Algo que logré entender, después de hacer el trabajo final, que claramente trato este tema, es que lo peor del SIDA no radica en ser una pandemia o el miedo a la desaparición de la especie. La real innovación era que, durante cinco años, los gobiernos dejaron morir de forma consciente a quienes adquirieron el síndrome.
¿La razón? Era una enfermedad de maricas, putas, drogadictos y negros. Cancer gay fue llamada en Estados Unidos, a pesar de que no es un cáncer. Faltaron recursos durante años para investigar esta nueva y rara enfermedad, y solo hubo un cambio de parecer cuando se comprobó que las personas heterosexuales también se contagian y se reveló que Rock Hudson (amigo personal de Ronald Reagan) era un paciente seropositivo. Para entonces los franceses ya habían descubierto el VIH, sin embargo las causas del contagio eran aún desconocidas.
Oliva, mi tía, cuenta que a los pacientes los marginaban, casi que eran tratados como desechables. En un principio los aislaban, se ponían tapabocas y prendas de protección ante cualquier contacto con ellos y, posteriormente, esas prendas eran incineradas. En muchas clínicas se les negó tratamiento y atención. Nadie sabía cómo funcionaba la enfermedad, si en Estados Unidos la investigación era escasa no hay necesidad explicar el panorama en Colombia.

********

_INSTRUCCIONES_
**a)** Según el documento fuente, ¿qué motivó el cambio de parecer tras los años en que faltaron recursos para investigar la enfermedad? Responde en una a tres oraciones.
**b)** Transcribe del documento fuente el tramo que va desde "Algo que logré" hasta "eran aún desconocidas.".

_ÍTEMS MOSTRADOS_
********

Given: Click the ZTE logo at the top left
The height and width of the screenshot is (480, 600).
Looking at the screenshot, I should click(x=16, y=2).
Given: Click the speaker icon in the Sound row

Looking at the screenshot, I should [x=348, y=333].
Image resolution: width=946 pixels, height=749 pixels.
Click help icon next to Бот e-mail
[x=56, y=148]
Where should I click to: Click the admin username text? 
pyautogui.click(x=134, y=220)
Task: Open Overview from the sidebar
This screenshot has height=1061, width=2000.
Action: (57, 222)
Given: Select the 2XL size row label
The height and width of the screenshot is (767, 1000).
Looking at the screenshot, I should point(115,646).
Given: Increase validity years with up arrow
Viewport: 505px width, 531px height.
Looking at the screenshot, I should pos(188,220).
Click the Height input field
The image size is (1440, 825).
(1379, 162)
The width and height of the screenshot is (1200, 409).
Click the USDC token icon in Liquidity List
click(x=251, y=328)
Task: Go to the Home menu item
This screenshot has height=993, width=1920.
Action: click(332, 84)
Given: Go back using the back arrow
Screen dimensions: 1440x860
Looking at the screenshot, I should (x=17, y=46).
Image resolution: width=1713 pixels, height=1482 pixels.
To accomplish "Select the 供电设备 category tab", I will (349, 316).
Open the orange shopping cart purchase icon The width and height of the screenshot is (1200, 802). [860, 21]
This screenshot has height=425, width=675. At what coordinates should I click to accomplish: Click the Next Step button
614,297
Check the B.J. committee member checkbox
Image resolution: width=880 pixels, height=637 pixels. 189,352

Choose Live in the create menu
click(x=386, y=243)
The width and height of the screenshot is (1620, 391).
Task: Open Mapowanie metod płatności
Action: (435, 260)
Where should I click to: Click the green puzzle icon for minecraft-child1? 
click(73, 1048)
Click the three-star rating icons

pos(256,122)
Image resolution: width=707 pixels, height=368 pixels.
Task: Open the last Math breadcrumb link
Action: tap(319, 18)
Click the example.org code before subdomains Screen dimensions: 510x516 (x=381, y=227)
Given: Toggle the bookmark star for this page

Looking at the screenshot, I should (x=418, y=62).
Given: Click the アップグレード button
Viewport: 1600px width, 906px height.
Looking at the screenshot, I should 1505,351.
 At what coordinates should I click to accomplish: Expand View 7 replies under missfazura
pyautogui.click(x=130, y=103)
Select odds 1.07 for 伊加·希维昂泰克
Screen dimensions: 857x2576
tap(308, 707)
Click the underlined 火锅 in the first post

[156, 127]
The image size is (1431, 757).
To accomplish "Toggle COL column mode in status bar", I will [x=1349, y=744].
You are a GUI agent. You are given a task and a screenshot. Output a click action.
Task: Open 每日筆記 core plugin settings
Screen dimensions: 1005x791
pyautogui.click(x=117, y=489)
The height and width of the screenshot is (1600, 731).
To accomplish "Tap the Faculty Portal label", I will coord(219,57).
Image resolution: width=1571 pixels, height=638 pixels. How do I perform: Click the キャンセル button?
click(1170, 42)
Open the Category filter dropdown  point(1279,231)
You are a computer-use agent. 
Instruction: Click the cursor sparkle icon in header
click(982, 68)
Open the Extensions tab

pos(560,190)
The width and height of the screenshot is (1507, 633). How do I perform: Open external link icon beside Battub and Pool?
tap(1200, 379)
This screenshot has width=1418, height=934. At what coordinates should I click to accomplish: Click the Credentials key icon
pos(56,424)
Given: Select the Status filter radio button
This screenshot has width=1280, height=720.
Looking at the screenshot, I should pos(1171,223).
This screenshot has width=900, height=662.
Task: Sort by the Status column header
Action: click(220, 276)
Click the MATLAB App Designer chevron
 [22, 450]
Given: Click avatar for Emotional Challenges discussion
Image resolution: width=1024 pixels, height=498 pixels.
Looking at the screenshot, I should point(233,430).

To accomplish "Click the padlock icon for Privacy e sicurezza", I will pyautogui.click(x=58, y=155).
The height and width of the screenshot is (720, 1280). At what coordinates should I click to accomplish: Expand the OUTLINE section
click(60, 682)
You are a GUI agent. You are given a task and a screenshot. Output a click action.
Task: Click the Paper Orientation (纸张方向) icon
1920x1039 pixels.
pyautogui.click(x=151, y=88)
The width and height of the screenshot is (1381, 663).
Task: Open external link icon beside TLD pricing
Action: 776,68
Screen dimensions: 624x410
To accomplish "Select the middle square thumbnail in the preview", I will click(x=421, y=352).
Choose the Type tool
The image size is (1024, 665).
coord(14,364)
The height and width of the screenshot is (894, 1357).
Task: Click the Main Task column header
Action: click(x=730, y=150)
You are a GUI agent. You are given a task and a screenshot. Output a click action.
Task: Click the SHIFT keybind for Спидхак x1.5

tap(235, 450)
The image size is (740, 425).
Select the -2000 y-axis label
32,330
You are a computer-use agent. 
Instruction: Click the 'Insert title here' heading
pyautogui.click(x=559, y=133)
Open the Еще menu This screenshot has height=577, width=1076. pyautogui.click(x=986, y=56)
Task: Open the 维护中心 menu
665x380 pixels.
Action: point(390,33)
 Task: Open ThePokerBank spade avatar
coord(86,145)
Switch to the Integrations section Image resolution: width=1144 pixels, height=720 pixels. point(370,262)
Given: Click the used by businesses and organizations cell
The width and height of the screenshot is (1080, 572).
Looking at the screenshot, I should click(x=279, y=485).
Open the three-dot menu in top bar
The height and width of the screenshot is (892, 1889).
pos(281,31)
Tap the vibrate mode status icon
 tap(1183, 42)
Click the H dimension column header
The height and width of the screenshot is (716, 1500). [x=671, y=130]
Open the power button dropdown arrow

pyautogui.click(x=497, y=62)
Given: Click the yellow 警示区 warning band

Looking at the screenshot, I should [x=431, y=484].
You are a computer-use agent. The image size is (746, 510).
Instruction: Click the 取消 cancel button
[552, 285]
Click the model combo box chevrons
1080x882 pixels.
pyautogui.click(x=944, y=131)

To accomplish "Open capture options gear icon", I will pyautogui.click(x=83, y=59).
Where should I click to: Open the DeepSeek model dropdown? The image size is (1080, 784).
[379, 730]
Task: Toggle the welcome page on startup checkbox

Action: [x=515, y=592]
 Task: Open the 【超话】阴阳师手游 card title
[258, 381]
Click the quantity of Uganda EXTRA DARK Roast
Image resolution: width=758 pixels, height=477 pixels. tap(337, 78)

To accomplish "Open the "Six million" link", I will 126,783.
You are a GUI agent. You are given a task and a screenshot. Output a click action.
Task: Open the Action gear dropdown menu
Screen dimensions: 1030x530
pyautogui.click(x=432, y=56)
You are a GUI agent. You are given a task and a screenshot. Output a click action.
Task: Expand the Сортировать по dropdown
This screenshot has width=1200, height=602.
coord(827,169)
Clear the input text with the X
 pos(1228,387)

********

_RESPUESTAS ESCRITAS_
**a)** El cambio de parecer llegó cuando se comprobó que las personas heterosexuales también se contagian. También influyó que se revelara que Rock Hudson, amigo personal de Ronald Reagan, era un paciente seropositivo.

**b)**
Algo que logré entender, después de hacer el trabajo final, que claramente trato este tema, es que lo peor del SIDA no radica en ser una pandemia o el miedo a la desaparición de la especie. La real innovación era que, durante cinco años, los gobiernos dejaron morir de forma consciente a quienes adquirieron el síndrome.
¿La razón? Era una enfermedad de maricas, putas, drogadictos y negros. Cancer gay fue llamada en Estados Unidos, a pesar de que no es un cáncer. Faltaron recursos durante años para investigar esta nueva y rara enfermedad, y solo hubo un cambio de parecer cuando se comprobó que las personas heterosexuales también se contagian y se reveló que Rock Hudson (amigo personal de Ronald Reagan) era un paciente seropositivo. Para entonces los franceses ya habían descubierto el VIH, sin embargo las causas del contagio eran aún desconocidas.